Namun, tidak menutup kemungkinan bahwa somasi terhadap nilai yang terlalu jauh di bawah harga pasar serta menjadi tidak masuk akal dilakukan di hadapan pengadilan, selama sanggup dibuktikan bahwa sanggup diduga adanya ‘permainan’ antara Pembeli dan pemohon lelang, yang mana proses lelang menjadi berlangsung tidak masuk akal dan prosedurnya menyalahi aturan yang berlaku.

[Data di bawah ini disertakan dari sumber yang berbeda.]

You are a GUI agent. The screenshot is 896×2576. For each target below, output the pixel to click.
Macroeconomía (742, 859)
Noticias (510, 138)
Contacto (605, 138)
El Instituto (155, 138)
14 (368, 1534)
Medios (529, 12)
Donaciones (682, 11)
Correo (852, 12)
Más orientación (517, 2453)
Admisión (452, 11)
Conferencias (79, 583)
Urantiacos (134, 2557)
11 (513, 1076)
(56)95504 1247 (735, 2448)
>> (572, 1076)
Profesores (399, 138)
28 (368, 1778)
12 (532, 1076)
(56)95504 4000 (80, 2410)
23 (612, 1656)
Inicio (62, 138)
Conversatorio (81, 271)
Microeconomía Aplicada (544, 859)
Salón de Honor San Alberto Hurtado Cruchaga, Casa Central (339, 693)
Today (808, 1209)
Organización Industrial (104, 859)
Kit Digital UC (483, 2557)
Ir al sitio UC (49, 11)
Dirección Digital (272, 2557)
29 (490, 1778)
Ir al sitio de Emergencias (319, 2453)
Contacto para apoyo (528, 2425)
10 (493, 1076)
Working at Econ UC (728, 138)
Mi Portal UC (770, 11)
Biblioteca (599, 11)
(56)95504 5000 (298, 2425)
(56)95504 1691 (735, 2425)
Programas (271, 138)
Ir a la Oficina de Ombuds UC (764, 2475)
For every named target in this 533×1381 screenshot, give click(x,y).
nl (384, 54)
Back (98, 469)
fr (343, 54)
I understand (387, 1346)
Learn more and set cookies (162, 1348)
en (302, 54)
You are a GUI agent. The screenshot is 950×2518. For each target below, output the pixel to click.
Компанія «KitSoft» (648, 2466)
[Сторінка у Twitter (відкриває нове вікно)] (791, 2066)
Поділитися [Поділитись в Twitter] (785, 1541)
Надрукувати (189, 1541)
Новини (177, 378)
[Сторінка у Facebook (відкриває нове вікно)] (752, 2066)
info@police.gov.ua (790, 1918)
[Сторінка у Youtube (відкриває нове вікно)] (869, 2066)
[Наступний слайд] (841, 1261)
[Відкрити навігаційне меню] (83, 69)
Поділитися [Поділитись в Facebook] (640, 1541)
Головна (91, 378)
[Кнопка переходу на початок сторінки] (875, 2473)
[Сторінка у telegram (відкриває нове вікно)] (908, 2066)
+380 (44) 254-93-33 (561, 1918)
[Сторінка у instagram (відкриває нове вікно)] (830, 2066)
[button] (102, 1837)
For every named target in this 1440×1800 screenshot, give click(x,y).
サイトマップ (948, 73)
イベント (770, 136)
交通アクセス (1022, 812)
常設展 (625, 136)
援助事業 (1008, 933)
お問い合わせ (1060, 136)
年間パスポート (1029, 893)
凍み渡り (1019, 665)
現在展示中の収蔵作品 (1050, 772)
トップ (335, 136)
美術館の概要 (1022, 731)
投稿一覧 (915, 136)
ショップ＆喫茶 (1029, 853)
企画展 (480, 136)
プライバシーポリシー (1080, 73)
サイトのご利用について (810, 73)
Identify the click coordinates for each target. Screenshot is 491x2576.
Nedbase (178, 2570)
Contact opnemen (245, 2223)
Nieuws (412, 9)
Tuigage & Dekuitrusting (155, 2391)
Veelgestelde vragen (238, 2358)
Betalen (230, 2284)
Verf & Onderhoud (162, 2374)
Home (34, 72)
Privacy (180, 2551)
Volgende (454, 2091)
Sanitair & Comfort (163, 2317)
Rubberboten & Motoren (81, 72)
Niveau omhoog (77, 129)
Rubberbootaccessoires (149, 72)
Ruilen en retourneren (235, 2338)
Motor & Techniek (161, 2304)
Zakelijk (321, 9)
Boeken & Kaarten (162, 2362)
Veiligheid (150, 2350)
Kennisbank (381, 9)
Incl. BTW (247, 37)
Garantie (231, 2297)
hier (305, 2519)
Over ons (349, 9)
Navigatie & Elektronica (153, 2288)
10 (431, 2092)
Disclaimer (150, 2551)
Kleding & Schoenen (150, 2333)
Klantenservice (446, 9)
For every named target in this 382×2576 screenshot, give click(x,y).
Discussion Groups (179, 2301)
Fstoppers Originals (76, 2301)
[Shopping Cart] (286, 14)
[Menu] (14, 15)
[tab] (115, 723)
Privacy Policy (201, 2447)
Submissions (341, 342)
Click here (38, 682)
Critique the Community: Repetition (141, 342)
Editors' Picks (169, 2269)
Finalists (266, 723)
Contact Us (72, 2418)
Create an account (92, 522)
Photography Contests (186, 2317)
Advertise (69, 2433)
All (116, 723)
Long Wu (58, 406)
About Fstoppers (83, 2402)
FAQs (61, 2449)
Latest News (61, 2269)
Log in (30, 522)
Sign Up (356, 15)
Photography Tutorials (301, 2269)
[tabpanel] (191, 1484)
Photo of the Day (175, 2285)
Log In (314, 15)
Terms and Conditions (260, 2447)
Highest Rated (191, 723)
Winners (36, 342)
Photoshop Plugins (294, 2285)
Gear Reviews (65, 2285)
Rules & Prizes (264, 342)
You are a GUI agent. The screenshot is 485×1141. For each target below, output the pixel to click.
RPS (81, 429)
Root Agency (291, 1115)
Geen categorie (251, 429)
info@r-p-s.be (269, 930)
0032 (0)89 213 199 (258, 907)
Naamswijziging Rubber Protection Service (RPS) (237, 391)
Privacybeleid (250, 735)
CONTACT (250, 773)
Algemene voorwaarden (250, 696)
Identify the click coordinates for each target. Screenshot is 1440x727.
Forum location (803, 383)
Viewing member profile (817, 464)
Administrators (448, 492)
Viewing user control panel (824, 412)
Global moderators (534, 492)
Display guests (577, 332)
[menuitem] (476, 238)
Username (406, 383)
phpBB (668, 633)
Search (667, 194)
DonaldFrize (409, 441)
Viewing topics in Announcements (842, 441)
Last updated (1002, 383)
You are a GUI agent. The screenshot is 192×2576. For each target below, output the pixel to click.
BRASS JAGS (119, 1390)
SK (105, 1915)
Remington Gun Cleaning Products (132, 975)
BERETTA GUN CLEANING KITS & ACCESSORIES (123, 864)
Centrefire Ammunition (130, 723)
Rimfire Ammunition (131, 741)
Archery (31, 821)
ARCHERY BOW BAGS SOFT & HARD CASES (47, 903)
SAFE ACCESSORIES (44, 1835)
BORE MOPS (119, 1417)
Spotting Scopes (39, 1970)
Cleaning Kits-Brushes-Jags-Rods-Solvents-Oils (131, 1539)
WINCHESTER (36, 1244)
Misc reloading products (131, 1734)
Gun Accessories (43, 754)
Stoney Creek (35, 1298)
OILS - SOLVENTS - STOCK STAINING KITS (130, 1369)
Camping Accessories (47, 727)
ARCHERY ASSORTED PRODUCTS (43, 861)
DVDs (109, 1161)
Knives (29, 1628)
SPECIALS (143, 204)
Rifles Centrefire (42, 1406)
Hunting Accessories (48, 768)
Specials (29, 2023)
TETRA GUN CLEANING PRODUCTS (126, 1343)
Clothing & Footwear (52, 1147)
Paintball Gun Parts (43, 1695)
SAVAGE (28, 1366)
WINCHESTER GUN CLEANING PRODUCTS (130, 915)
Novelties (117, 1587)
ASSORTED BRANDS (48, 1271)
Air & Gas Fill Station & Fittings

Dapatkah Debitor Menggugat Bank Agar Dibatalkan Lelangnya?
Menjawab pertanyaan kedua Anda, somasi terhadap bank B sanggup dilakukan di Pengadilan Negeri yang berwenang. Pasal 17 ayat (1), (2), dan (3) PMK 27/2016mengatur:

(1)  Penjual bertanggung jawab terhadap:
a.    keabsahan kepemilikan barang;
b.    keabsahan dokumen persyaratan lelang;
c.    penyerahan barang bergerak dan/ atau barang tidak bergerak;
d.    penyerahan dokumen kepemilikan kepada Pembeli;dan
e.    penetapan Nilai Limit.
(2)  Penjual bertanggung jawab terhadap somasi perdata dan/ atau tun tu tan pidana yang timbul akhir tidak dipenuhinya peraturan perundang-undangan di bidang Lelang oleh Penjual.
(3)  Penjual bertanggung jawab atas tuntutan ganti rugi terhadap kerugian yang timbul, dalam hal tidak memenuhi tanggung jawab sebagaimana dimaksud pada ayat ( 1).
(4)  ...
(5)  ...

Akan tetapi, selain Penjual yang dijadikan tergugat, bila Bank juga memakai Penilai Independen, dalam praktiknya Hakim juga meminta semoga Penilai yang dipakai oleh Penjual untuk memilih harga lelang untuk mempertanggungjawabkan penilaiannya di pengadilan, sehingga harus juga dijadikan tergugat dalam kasus (contoh: Putusan No. 480/Pdt.G/2011/PN.Jkt.Pst.). Demikian dikutip dari Hukumonline.

Baca :

Dasar hukum:
1.   Kitab Undang-Undang Hukum Perdata;
2.   Undang-Undang Nomor 4 Tahun 1996 perihal Hak Tanggungan Atas Tanah Beserta Benda-Benda yang Berkaitan Dengan Tanah;
3.   Peraturan Menteri Keuangan Nomor 27 /PMK.06/2016 perihal Petunjuk Pelaksanaan Lelang;
4.   Peraturan Bank Indonesia Nomor 18/16/PBI/2016 perihal Rasio Loan to Value untuk Kredit Properti, Rasio Financing to Value untuk Pembiayaan Properti, dan Uang Muka untuk Kredit atau Pembiayaan Kendaraan Bermotor.